Collection entries

※ ※ ※

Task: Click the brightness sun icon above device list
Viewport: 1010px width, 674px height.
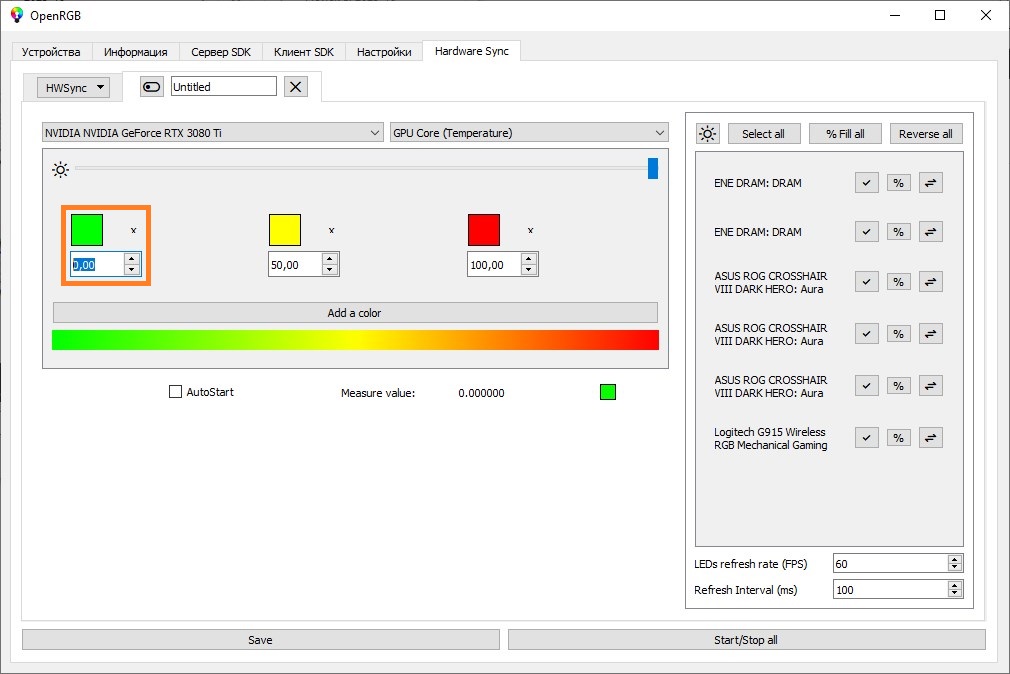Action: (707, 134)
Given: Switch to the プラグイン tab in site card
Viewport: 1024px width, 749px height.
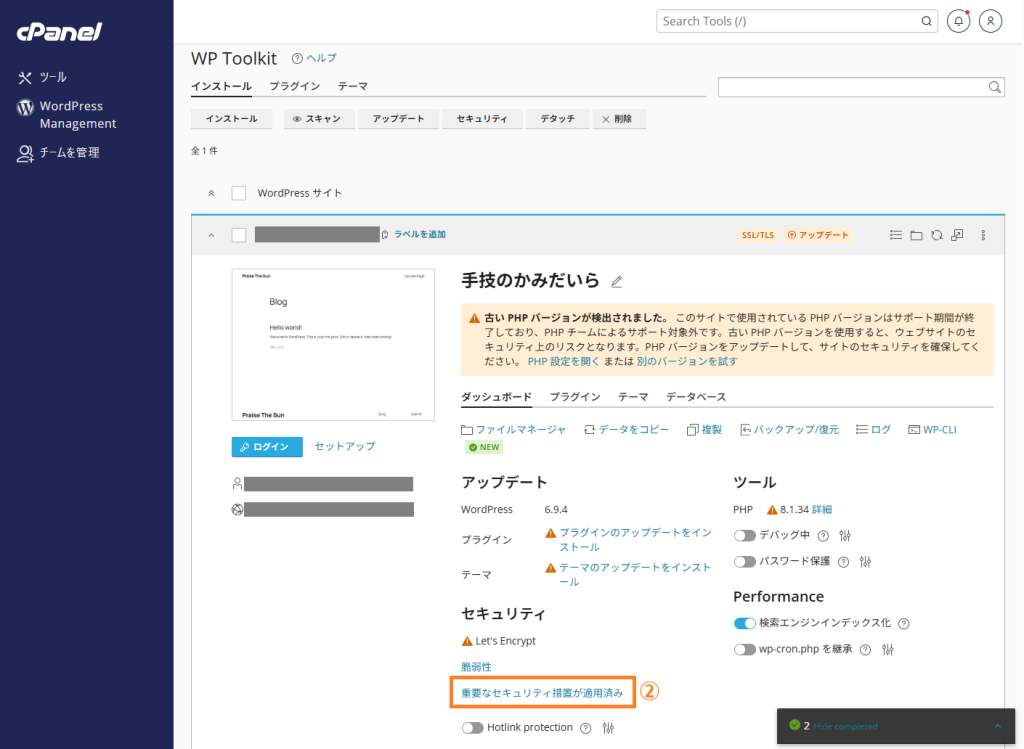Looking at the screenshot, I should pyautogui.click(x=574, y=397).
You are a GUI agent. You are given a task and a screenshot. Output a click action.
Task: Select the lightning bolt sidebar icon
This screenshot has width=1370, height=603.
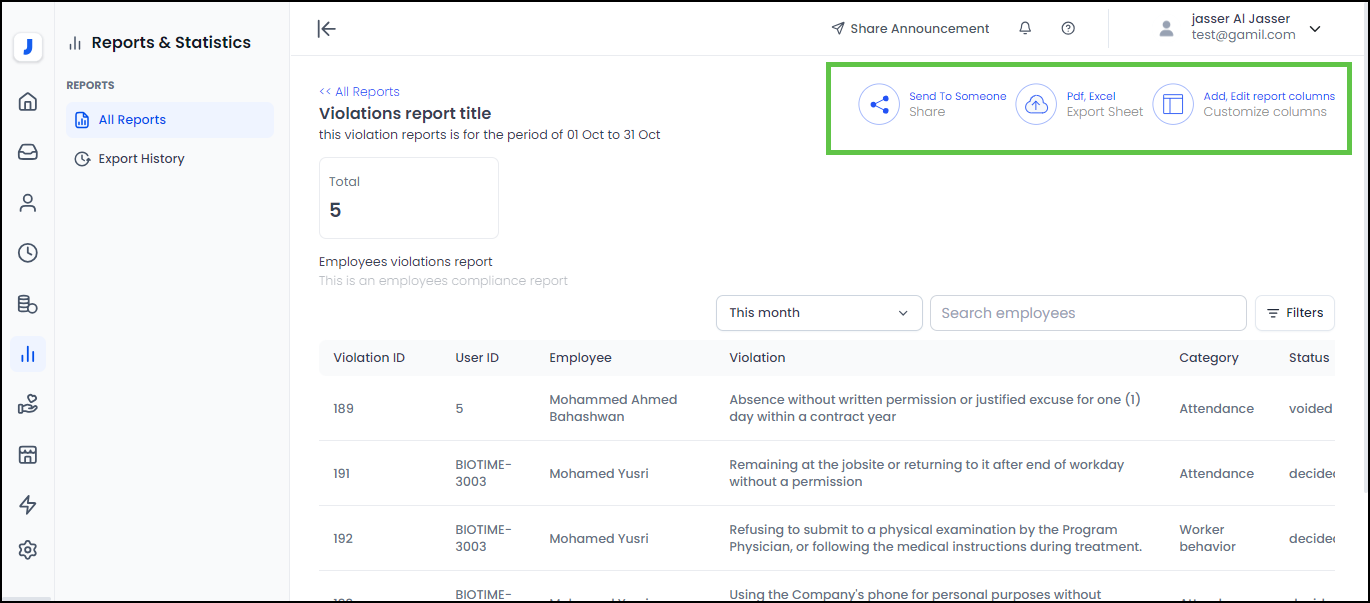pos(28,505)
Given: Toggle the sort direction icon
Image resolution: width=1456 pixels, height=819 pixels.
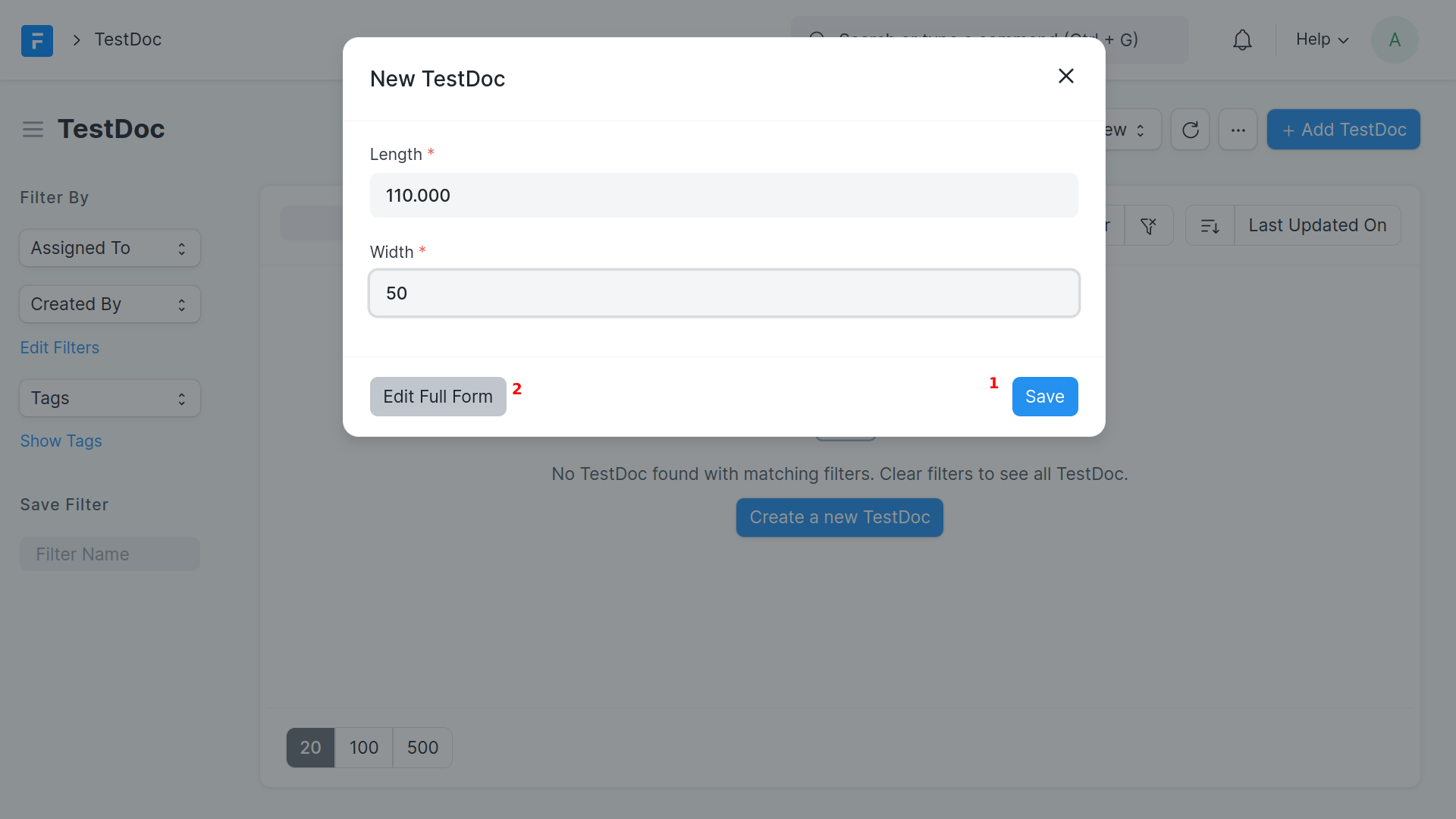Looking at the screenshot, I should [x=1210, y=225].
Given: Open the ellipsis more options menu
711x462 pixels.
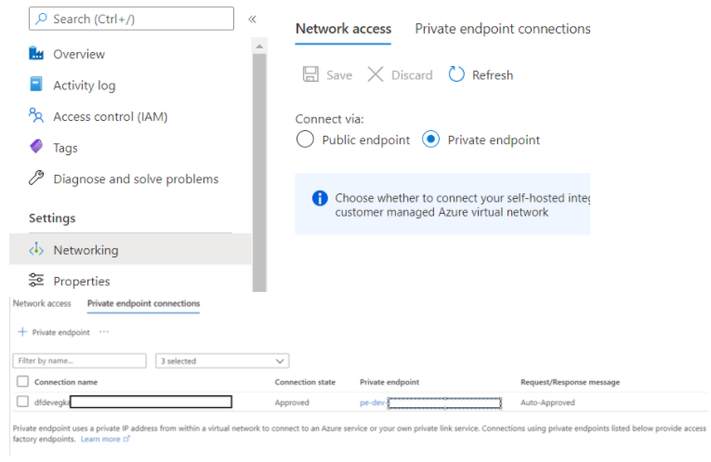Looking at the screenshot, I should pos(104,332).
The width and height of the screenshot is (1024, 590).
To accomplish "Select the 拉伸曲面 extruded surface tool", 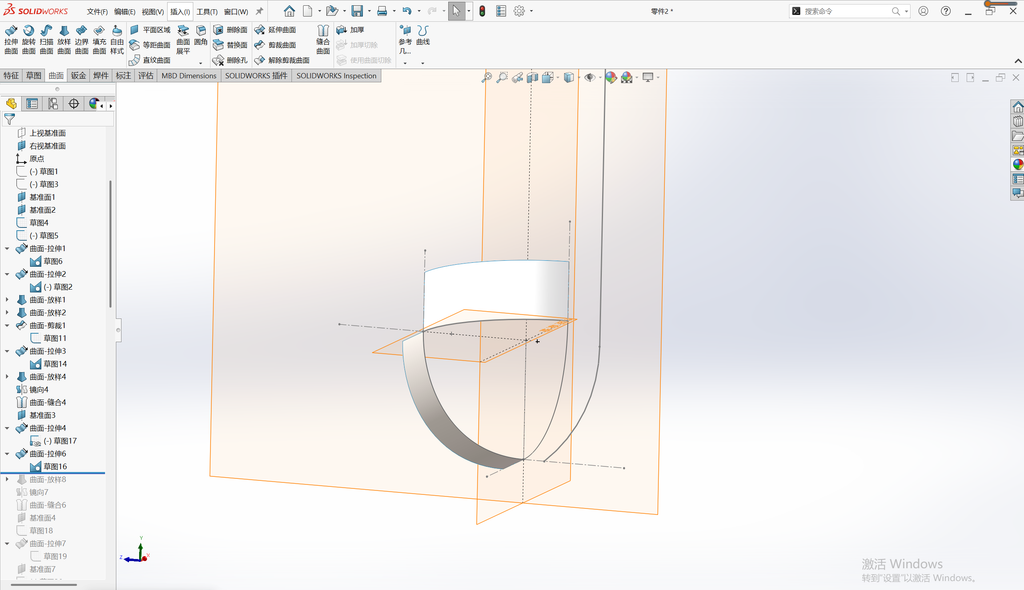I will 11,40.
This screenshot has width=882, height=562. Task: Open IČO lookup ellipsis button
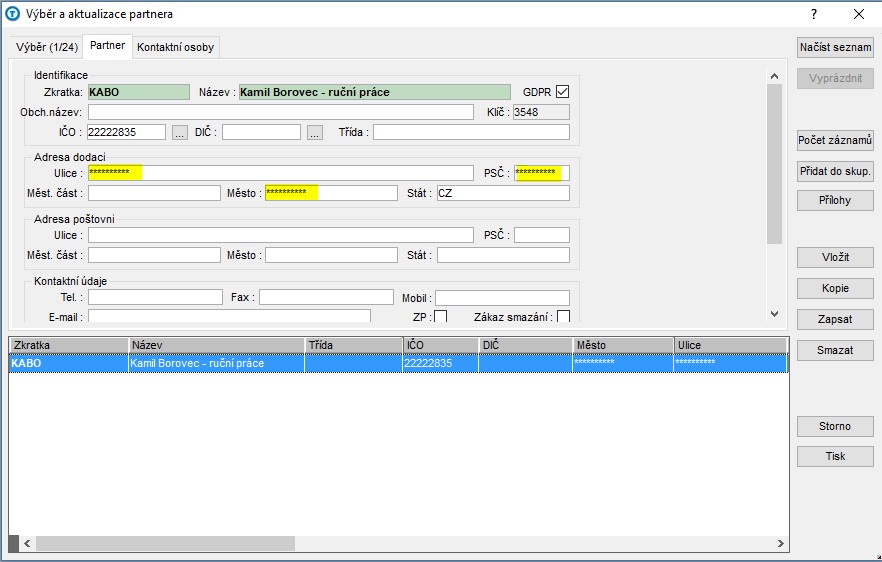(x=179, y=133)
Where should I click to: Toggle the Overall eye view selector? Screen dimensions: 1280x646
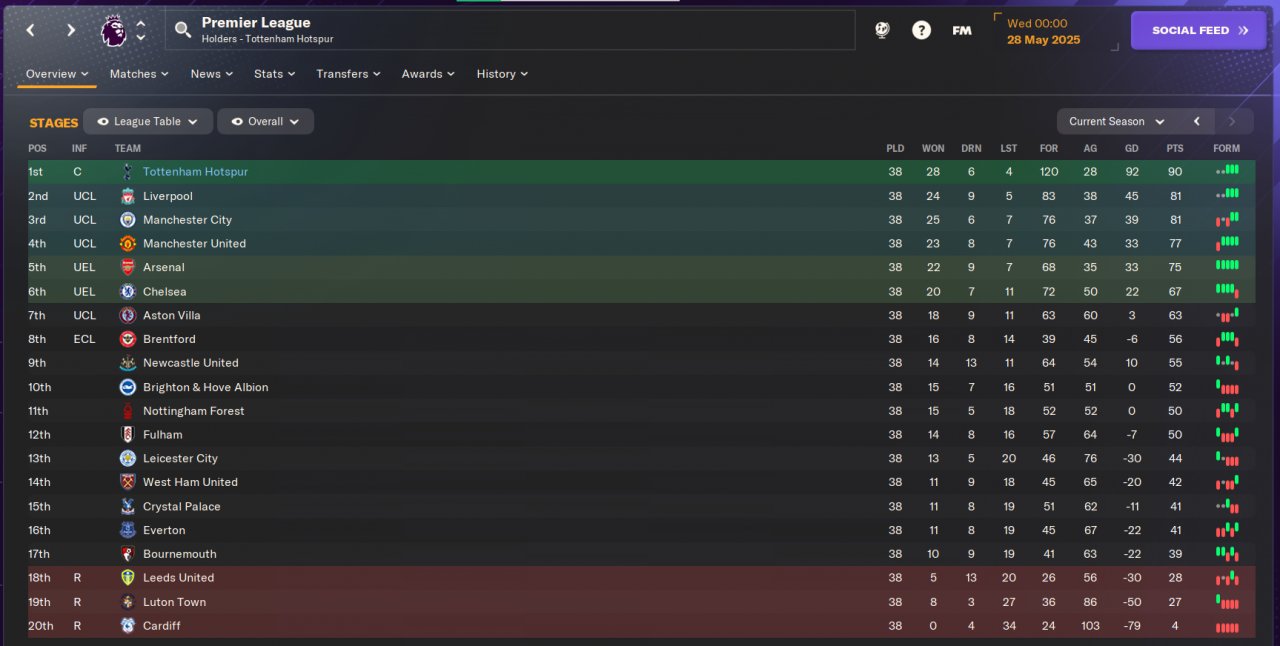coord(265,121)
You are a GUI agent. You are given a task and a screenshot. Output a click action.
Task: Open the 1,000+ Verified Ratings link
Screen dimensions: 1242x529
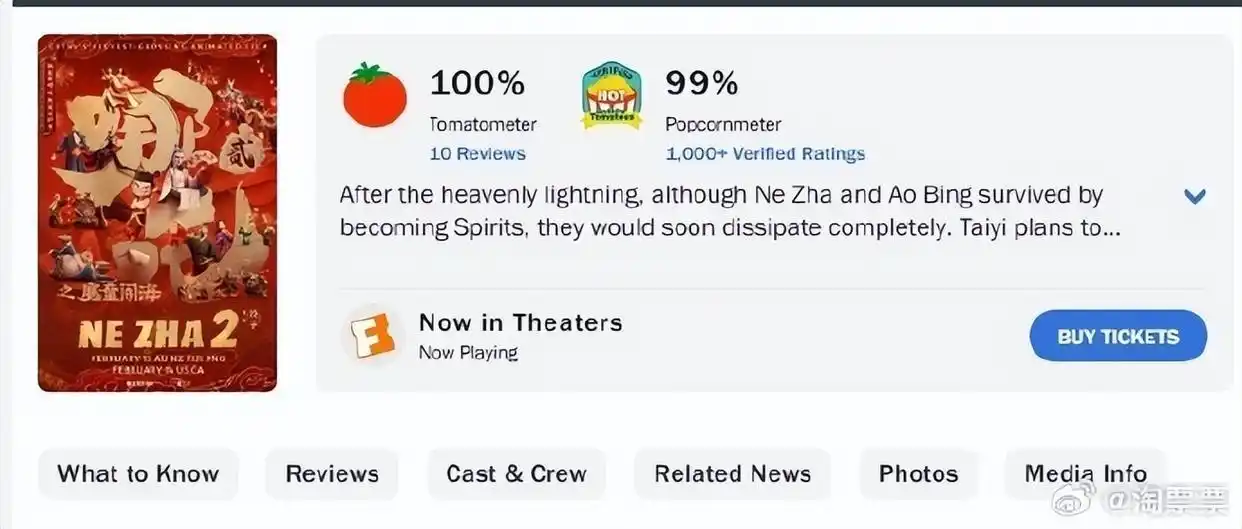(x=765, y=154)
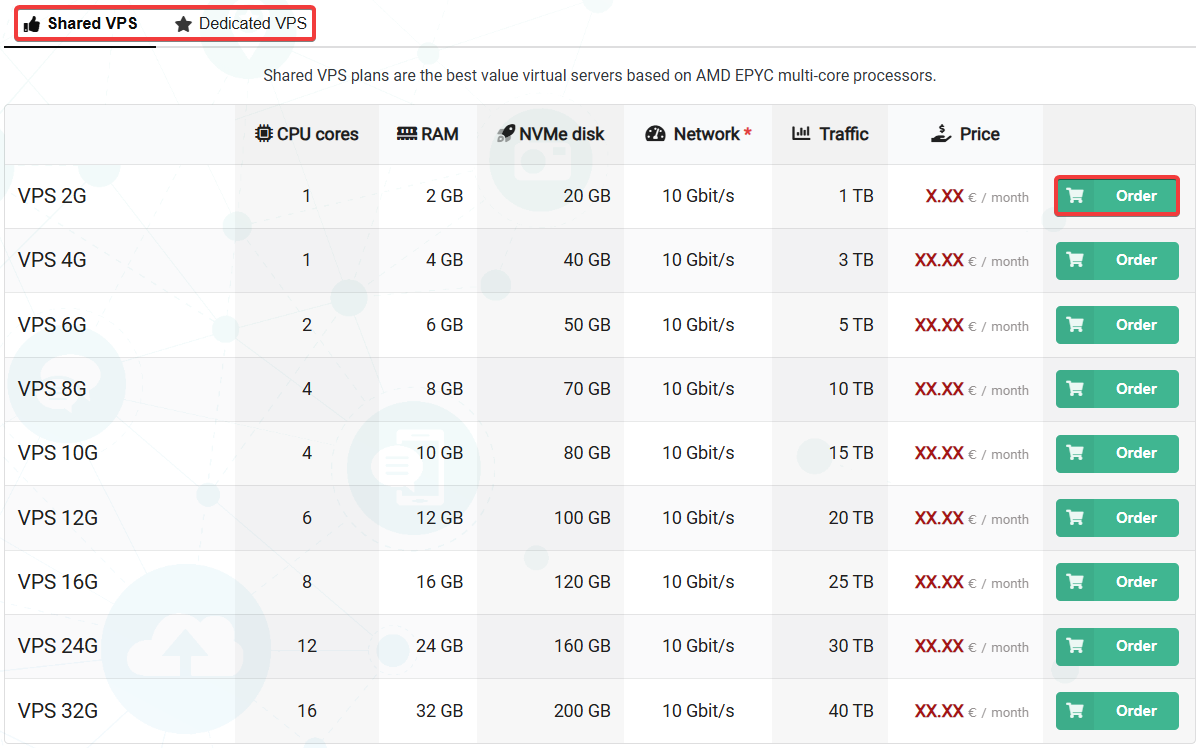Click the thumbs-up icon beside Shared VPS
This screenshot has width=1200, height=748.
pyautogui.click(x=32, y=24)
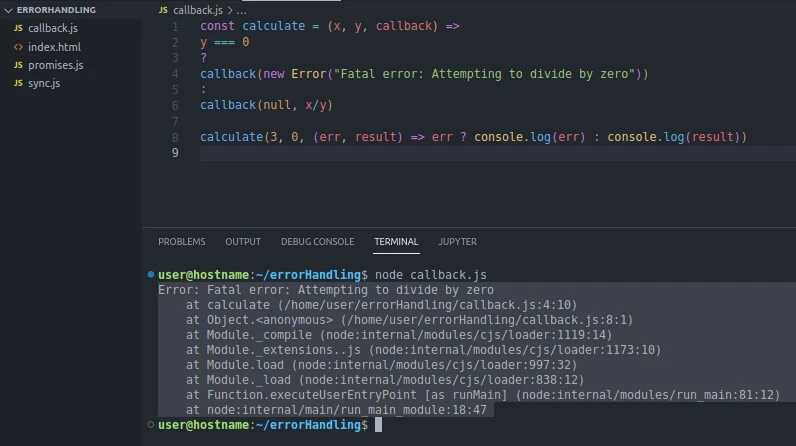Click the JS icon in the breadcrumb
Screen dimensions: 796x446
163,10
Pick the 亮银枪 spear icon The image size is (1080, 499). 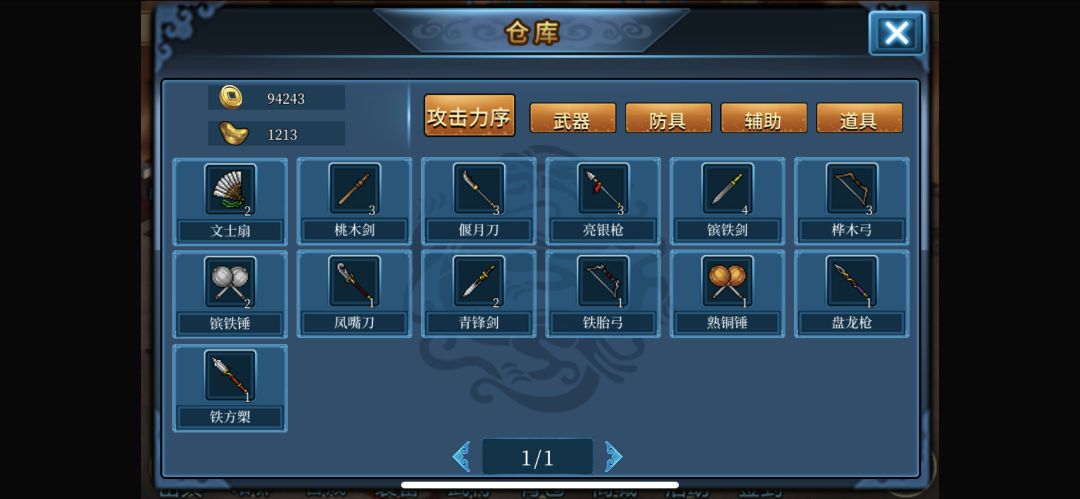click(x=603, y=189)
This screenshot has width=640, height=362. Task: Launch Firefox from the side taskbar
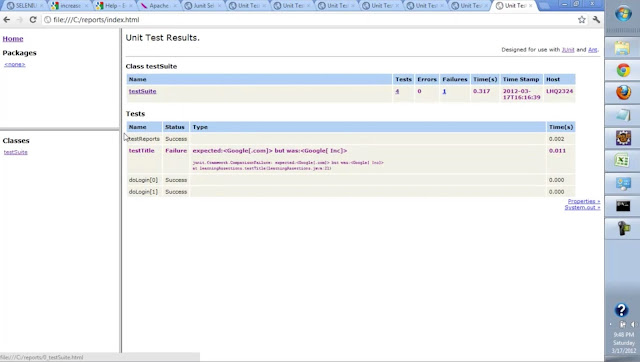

※ ※ ※

Looking above, find the stretch of lines that opens with the one holding "Viewport: 1010px width, 674px height." and closes with the one holding "Given: Toggle the sort direction icon". Copy it exactly, pictures excluded.

- Solution for this problem:
Viewport: 1010px width, 674px height.
Action: (707, 134)
Given: Switch to the プラグイン tab in site card
Viewport: 1024px width, 749px height.
Looking at the screenshot, I should pyautogui.click(x=574, y=397).
You are a GUI agent. You are given a task and a screenshot. Output a click action.
Task: Select the lightning bolt sidebar icon
This screenshot has width=1370, height=603.
pos(28,505)
Given: Toggle the sort direction icon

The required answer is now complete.